Publié le : jeudi 7 mai 2020

Côte d’Ivoire : Dominique Nouvian Ouattara s’engage contre le travail des enfants

 

 

La fermeture des établissements scolaires en Côte d’Ivoire pourrait convaincre certains parents d’envoyer leurs enfants travailler dans les champs de cacao. La Première Dame ivoirienne, Dominique Nouvian Ouattara, a tenu à rappeler que le travail des enfants est interdit, confirmant son engagement de longue date en faveur de la jeunesse africaine.

 

Pour les enfants, confinement ne rime pas forcément avec vacances forcées. En Côte d’Ivoire, pays d’Afrique de l’Ouest où les autorités ont, comme dans la majorité des pays du monde, décrété la fermeture temporaire des écoles primaires, secondaires et universitaires afin d’endiguer la propagation du coronavirus, la plupart des élèves sont, jusqu’à nouvel ordre, privés d’enseignement. Mais cela ne signifie pas que tous les jeunes Ivoiriens sont livrés à eux-mêmes, occupant leurs journées à jouer ou regarder la télévision.

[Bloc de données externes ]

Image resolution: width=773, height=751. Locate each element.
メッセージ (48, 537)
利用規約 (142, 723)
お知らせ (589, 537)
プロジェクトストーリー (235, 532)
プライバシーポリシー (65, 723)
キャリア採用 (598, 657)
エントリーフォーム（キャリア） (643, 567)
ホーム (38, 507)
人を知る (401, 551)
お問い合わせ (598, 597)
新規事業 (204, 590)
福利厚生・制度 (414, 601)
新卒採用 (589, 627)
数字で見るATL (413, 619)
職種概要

La saison intermédiaire du cacao, matière première dont la Côte d’Ivoire est l’un des premiers producteurs au monde, bat en effet son plein dans les zones rurales du pays. Or de nombreux travailleurs agricoles sont, du fait des mesures de protection décidées contre l’épidémie de Covid-19, empêchés de se rendre sur les lieux d’exploitation. Autant de raisons qui pourraient pousser certains parents à envoyer leurs progénitures dans les champs de cacao afin de contribuer aux revenus du foyer, et certains exploitants à profiter de cette main-d’œuvre jeune, docile et corvéable à merci.

Dominique Nouvian Ouattara monte au créneau contre le travail des enfants

 

C’est la raison pour laquelle l’épouse du président ivoirien, Dominique Nouvian Ouattara, a le 21 mars lancé « un appel solennel aux parents » de Côte d’Ivoire : « le travail des enfants est interdit et puni par la loi », a tout d’abord rappelé celle qui est également présidente du Comité National de Surveillance des actions de lutte contre la Traite, l’Exploitation et le Travail des Enfants (CNS), selon laquelle « nul n’a le droit de faire exécuter à un enfant une activité qui le met en danger ou qui affecte sa santé, sa croissance ainsi que son équilibre physique et mental ».

Et Dominique Nouvian Ouattara d’avertir que « la campagne intermédiaire du cacao actuellement en cours et la fermeture provisoire des établissements scolaires ne doivent pas être un prétexte pour violer le droit des enfants ». Dans un communiqué, le CNS « réaffirme sa ferme volonté de poursuivre ses efforts en vue d’éliminer le travail des enfants (en Côte d’Ivoire). Ensemble, protégeons nos enfants car ils sont notre avenir », a tenu à déclarer l’épouse du président de la République.

Un engagement de longue date contre l’exploitation des enfants

Ce n’est pas la première fois que Dominique Nouvian Ouattara prend la parole pour défendre les droits des enfants. La première dame ivoirienne est engagée de longue dans cette cause, comme en témoigne sa présidence du CNS, organe qu’elle a contribué à fonder, ou encore son engagement au sein de l’ONG Children of Africa, qui intervient auprès des enfants dans les domaines de l’éducation, de la santé ou du social avec notamment la construction de centre de réhabilitation pour les jeunes ayant fuient la traite du travail forcé.